_Text excerpt_.
*** Block opens ***

Can there be poisons in our food?
I discovered an old research paper from the Journal of The American Medical Association (JAMA) dated 2002. I reread it today and it had the identical effect on me as it did 18 years ago. It spoke of the many pharmaceutical benefits to fungi like killing bacteria (antibiotics) blood vessel restriction to stop bleeding after childbirth (ergot) and reducing the body’s immune system after organ transplantation (cyclosporin). It then referred to use of mycotoxins as biological weapons. Finally, author Dr. Ruth Etzel spoke of the harm done by fungal mycotoxins. Are they the poisons in our food?
In the past 20 years, we have seen a resurgence of mycotoxin contamination in our grain supply in America. One, called “Fumonisin” prompted an emergency meeting at Texas A&M University in 2017, because this mycotoxin can be deadly for livestock at certain levels. According to a 2011 Saudi Chemical Society study in 2011, Fumonisin contaminates corn, wheat and other grains and was shown to promote tumors in rats. Again, rats? Not that I don’t care for cows and pigs and rats, but what about we humans?
The same Saudi study reported that this mycotoxin also increases the risk of both throat cancer and neural tube defects like spina bifida in humans. This is a bad mycotoxin!

*** Block closes ***

_Records_.
*** Block opens ***

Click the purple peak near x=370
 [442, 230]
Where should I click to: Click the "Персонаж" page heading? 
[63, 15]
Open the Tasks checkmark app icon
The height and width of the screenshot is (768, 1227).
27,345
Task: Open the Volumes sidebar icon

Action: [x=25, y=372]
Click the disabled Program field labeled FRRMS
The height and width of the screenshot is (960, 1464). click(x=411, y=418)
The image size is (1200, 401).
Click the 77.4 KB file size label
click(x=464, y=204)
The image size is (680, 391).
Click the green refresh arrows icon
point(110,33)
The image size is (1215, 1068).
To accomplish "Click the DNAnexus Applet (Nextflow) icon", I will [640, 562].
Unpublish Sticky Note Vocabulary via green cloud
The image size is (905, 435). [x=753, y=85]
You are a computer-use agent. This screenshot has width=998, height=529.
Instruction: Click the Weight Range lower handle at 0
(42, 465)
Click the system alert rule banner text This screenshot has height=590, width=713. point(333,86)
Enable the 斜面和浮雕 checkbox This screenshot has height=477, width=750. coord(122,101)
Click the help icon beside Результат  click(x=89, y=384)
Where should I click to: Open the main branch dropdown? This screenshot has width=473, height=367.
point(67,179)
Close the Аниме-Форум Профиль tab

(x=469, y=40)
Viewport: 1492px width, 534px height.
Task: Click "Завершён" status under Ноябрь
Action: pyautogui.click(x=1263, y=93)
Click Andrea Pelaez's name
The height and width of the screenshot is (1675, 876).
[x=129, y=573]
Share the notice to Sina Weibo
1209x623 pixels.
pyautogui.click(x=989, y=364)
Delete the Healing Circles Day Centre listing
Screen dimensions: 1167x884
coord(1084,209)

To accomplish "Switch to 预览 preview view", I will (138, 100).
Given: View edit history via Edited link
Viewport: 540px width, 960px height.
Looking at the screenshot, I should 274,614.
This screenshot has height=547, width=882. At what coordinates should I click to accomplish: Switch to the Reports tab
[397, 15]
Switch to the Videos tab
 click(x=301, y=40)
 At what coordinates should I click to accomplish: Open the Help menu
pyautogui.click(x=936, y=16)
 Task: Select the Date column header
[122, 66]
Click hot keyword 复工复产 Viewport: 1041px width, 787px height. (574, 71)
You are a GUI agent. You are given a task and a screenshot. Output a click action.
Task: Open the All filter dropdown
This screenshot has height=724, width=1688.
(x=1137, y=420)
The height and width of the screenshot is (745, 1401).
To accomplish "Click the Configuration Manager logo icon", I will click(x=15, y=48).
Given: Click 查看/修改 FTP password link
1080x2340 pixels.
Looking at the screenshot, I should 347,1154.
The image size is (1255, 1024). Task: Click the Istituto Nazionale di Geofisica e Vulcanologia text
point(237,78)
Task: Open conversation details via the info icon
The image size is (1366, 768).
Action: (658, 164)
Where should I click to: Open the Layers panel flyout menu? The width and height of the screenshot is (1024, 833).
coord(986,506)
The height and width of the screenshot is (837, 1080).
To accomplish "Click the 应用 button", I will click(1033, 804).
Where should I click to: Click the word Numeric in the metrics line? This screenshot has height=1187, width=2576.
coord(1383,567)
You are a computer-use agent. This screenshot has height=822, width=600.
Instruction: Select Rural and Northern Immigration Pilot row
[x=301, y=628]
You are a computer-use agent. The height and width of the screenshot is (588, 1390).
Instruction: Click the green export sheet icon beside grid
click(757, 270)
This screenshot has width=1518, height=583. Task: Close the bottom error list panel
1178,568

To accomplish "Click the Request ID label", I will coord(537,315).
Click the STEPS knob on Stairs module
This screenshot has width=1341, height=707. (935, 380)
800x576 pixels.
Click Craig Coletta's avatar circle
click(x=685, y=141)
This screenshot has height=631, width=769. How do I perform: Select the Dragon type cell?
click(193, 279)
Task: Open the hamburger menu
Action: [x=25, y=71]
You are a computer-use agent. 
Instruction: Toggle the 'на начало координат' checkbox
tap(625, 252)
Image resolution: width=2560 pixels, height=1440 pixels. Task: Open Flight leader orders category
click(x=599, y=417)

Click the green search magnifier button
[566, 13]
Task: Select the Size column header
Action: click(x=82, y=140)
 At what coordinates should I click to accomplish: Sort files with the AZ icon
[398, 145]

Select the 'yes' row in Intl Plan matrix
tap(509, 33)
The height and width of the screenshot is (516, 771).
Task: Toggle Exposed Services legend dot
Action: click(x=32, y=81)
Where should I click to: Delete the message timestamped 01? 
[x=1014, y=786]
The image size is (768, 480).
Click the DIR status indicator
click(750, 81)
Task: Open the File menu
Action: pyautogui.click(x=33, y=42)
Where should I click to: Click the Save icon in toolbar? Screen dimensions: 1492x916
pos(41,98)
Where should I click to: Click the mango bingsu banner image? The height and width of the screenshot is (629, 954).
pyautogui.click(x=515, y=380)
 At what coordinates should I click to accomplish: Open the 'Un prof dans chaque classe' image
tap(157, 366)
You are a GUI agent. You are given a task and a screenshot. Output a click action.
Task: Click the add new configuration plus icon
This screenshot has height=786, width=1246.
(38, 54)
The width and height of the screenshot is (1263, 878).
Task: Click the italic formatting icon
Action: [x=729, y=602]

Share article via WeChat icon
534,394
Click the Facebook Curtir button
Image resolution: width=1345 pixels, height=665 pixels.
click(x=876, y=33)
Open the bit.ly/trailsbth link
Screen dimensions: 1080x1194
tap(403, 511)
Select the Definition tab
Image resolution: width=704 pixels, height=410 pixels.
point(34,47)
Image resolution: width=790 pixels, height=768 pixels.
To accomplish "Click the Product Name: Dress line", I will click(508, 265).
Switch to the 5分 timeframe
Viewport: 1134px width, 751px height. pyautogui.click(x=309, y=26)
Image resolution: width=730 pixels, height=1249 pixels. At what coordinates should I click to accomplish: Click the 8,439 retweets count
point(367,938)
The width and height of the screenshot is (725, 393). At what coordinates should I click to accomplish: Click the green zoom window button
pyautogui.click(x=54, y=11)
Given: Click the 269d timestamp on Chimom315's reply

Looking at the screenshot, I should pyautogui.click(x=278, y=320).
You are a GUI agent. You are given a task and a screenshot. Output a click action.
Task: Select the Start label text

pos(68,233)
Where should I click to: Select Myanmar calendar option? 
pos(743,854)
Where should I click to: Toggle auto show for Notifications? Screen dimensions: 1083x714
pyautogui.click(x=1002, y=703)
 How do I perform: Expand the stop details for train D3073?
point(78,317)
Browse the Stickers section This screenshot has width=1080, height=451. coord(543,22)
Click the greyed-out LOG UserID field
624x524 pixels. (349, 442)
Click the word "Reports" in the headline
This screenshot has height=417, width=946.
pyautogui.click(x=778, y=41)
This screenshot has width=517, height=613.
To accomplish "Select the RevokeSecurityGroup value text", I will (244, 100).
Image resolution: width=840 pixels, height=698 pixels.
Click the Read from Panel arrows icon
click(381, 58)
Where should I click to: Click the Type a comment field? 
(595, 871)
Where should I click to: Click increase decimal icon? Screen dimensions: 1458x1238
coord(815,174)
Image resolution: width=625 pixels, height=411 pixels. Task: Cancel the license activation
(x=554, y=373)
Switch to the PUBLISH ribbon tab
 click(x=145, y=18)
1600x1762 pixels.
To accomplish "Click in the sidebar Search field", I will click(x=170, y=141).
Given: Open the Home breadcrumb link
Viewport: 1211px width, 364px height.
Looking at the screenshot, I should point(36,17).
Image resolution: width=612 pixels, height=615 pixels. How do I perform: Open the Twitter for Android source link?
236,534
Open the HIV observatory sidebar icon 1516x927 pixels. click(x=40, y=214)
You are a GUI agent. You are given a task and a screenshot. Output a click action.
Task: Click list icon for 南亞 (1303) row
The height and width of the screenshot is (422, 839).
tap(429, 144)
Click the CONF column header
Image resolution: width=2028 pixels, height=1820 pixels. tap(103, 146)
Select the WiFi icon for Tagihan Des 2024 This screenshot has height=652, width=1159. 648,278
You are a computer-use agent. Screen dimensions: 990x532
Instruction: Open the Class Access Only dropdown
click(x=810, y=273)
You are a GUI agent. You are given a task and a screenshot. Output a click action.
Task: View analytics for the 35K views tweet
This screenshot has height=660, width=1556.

*** Block closes ***

_Things to do_.
A - In the text on poisons in food, what did Fumonisin prompt in 2017?
B - Rewrite the text on poisons in food from "Can there be" up to and including "the poisons in our food?", putting "molds" in place of "fungi".
Use only the text on poisons in food and nothing else.

_Task-by-task solutions_.
A - An emergency meeting at Texas A&M University.

B -
Can there be poisons in our food?
I discovered an old research paper from the Journal of The American Medical Association (JAMA) dated 2002. I reread it today and it had the identical effect on me as it did 18 years ago. It spoke of the many pharmaceutical benefits to molds like killing bacteria (antibiotics) blood vessel restriction to stop bleeding after childbirth (ergot) and reducing the body’s immune system after organ transplantation (cyclosporin). It then referred to use of mycotoxins as biological weapons. Finally, author Dr. Ruth Etzel spoke of the harm done by fungal mycotoxins. Are they the poisons in our food?